Segment Open

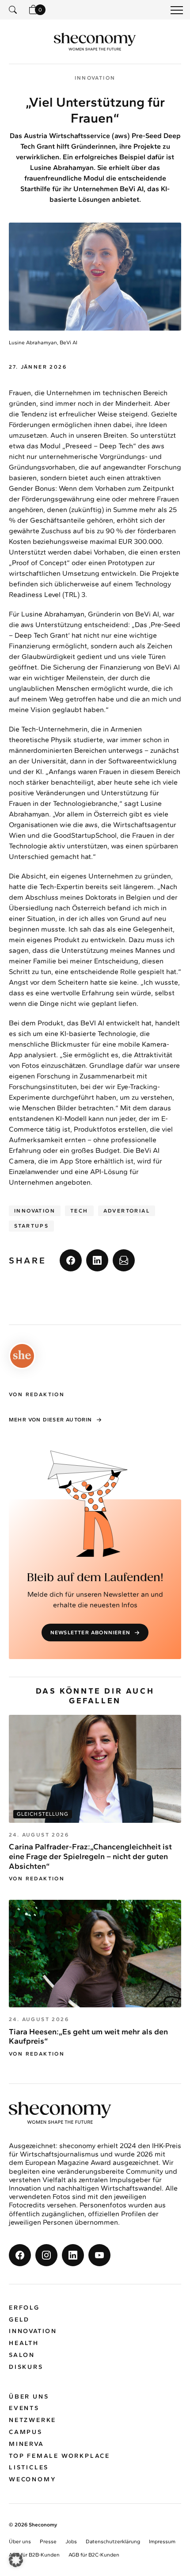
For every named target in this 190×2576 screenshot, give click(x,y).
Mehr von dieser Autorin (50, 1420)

Segment Closed
Segment Open

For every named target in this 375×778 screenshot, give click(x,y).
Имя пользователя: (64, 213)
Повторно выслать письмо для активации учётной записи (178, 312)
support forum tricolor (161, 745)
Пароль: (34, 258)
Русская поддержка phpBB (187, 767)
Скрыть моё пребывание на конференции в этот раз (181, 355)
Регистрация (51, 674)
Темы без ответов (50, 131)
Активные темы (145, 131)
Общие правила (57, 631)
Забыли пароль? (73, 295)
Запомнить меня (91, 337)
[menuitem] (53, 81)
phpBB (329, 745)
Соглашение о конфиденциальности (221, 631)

Segment Closed

» Exercise description:
Taking the listing above line by line, say how many lines include the string "target", and give only that number.

» Written answer:
2